I recently saw a recipe for an Hors D'oeuvres. I didn't have Truffle Oil at the time and have only recently gotten some. Now, of course, I can't find the recipe. If anyone has seen or heard of it I would greatly appreciate hearing from you. I'm sure it was in a magazine and not on-line (or I would have printed it out). 

I believe it was with Creme Cheese scented with Truffle Oil and had a circle of crispy Pancetta on top. There must also have been an herb of some sort. 

Thanks!


----------



## jkath (Feb 18, 2013)

oh wow - sounds interesting! I don't have anything, but I'll bump it up to the top for more to see. 
PS: welcome to DC, dragnlaw =0)


----------



## dragnlaw (Feb 20, 2013)

Ahhh!  I found it, quite by accident.  Was bottling wine this morning and there it was! In one of their flyers a small collection of wines and recipes.

I was mistaken when I said Creme Cheese, it is a puree of white butter beans.  When I googled the ingredients - there are quite a few recipes for it!  I was amazed.   what a difference in a search with one ingredient wrong!

Thanks jkath, if you are interested I will post the recipe.


----------



## taxlady (Feb 20, 2013)

Yes, if you like the result, please do post the recipe. Just remember to respect copyright. The list of ingredients is not subject to copyright, but the directions are.
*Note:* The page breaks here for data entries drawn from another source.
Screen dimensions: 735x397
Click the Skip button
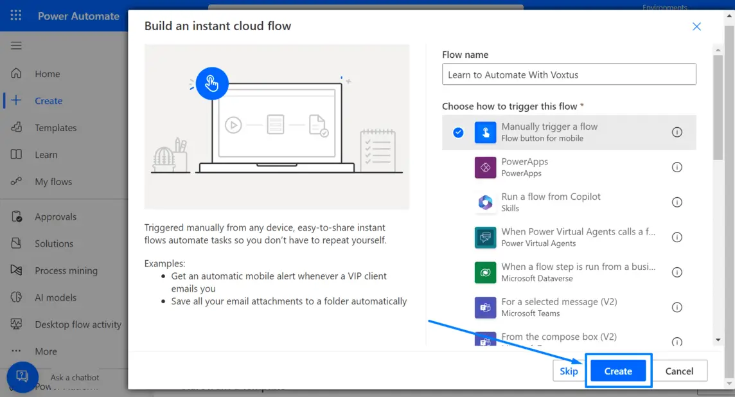(x=569, y=371)
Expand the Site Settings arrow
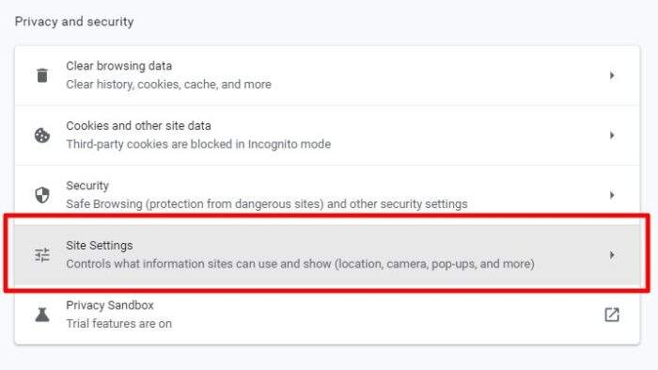658x370 pixels. pyautogui.click(x=612, y=255)
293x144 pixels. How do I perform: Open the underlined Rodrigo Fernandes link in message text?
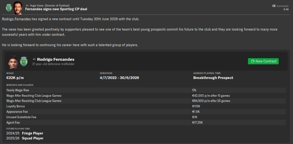[16, 19]
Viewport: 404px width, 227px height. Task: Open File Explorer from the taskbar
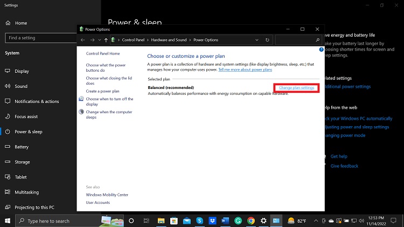[161, 221]
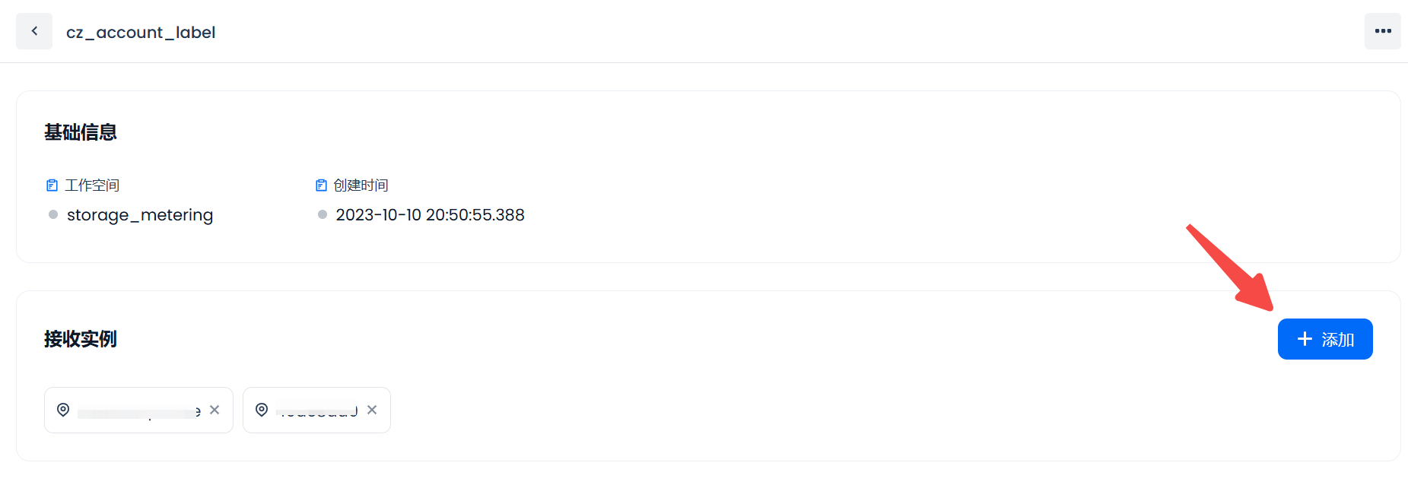Select the second receiving instance tag text
The width and height of the screenshot is (1408, 485).
coord(316,411)
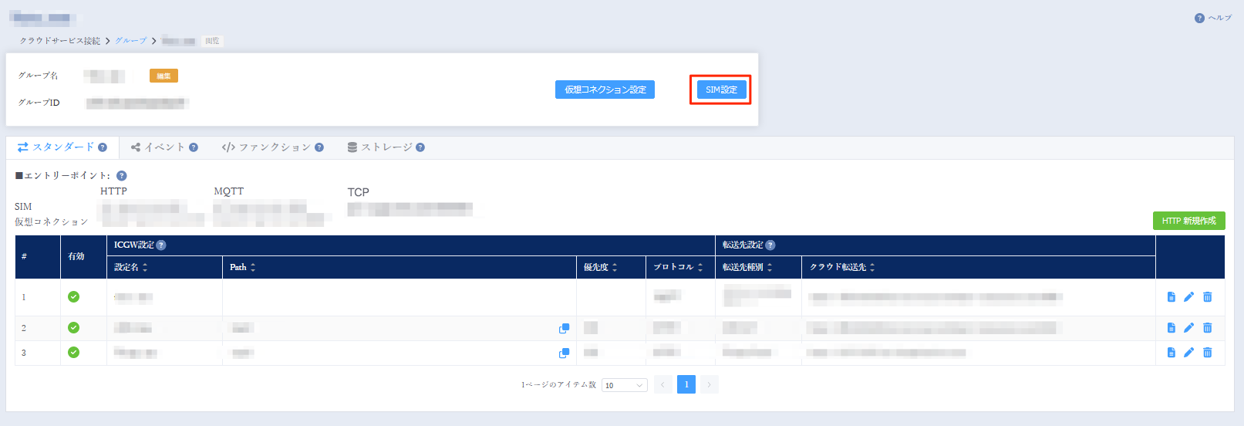1244x426 pixels.
Task: Click the SIM設定 button
Action: [721, 90]
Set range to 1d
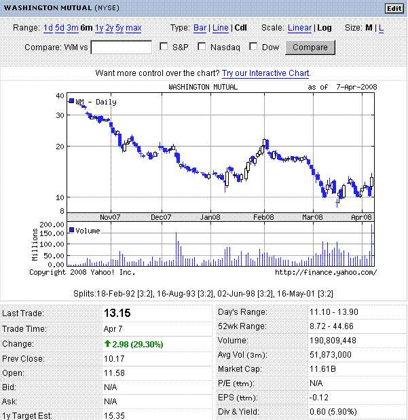The height and width of the screenshot is (420, 408). tap(48, 28)
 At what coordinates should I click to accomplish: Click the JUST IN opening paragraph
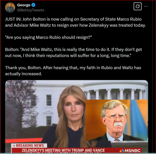pos(76,22)
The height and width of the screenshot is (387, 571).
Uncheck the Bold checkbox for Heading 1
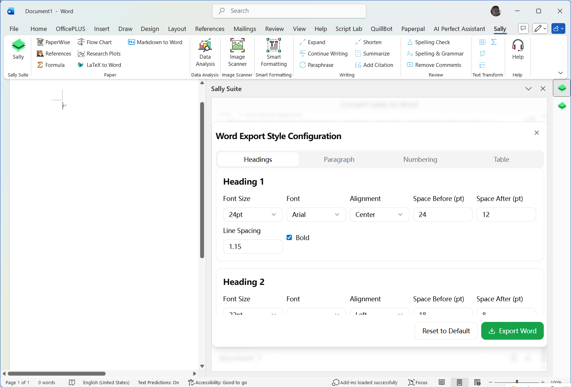click(x=289, y=238)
So, if you rewrite the directions in your own words, ...


----------



## dragnlaw (Feb 21, 2013)

Thanks taxlady, I had seen that info and will respect it.  

I find it peculiar that a lot of magazine and flyers don't actually give credit for who created their version of the recipe.  When I went to their website I discovered that when you clic on one of their recipes ... it takes you to another recipe website from where, I assume, they have gleaned it.  Bizarre!


----------



## acerbicacid (Feb 21, 2013)

Hi Dragnlaw, could you maybe post a link to their website please?    That would then by-pass the copyright laws


----------



## dragnlaw (Feb 21, 2013)

The following link should take you to the "Winexpert" site.  It is not their home page but the one with menus, that take you to other sites.  (I just saw one for 'stuffed mussels' hmmmmmmmm)
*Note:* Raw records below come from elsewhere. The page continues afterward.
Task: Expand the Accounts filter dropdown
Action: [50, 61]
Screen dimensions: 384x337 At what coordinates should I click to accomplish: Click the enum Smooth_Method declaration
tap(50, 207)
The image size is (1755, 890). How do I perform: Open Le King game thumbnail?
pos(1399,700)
They say in their pamphlet you can go to their website and see videos of them being made - but I have not found it yet .

Food & Wine Pairings - Winemaking and Wine Lifestyles

nor did I find the white bean with truffle recipe.  

For those of you who live in Canada, you could go to your local Winexpert store and pick up a pamphlet....   and maybe make some wine to go with it??


----------



## acerbicacid (Feb 21, 2013)

Hi, I've found it Winexpert Tim's Blog - Good Food, Good Meat, Good Wine, Let's Eat!
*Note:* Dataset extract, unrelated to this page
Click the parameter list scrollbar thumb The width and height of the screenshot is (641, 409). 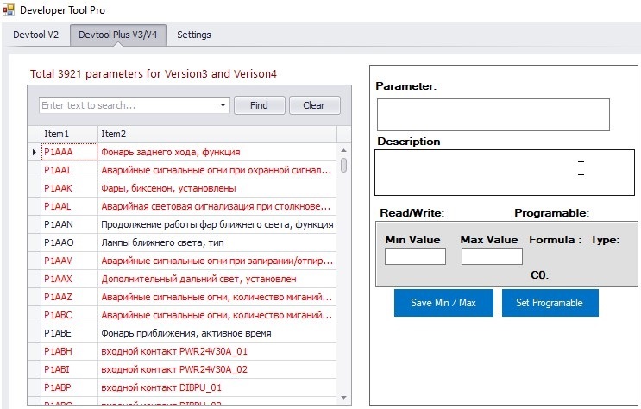(x=344, y=165)
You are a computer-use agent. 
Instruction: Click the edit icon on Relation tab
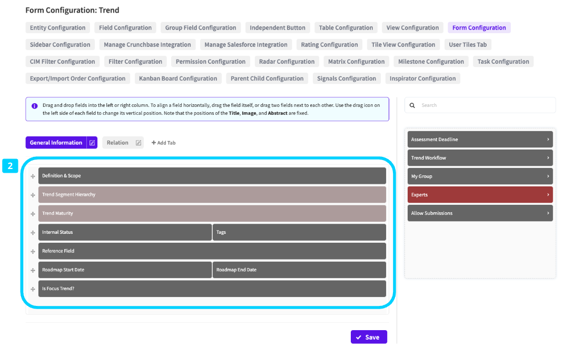click(139, 143)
If you scroll down it is there, 5th picture down - took a little while to find it  but I love a treasure hunt.


----------



## dragnlaw (Feb 21, 2013)

Well done!  Had not gone to the blog yet.  Thanks!


----------



## dragnlaw (Dec 15, 2013)

*White Bean & Truffle Toast update*

Just thought I'd say I did make these and they are delish! 
 I added more of the Truffle Oil, recipe called for 1 tsp, I added an extra 1/2 tsp.  I also used the Truffle Oil to brush on the baguette slices for toasting.  Very yummy.

 I bought the thinnest pancetta I could find and had a terrible time cooking them evenly.  Next time will choose slightly thicker, but not by much! 

 The actual recipe ingredients nor directions include shaved grana padano, which is listed in the tag under the title ???  I just happen to notice it at the last minute, put some on and it is perfect.


----------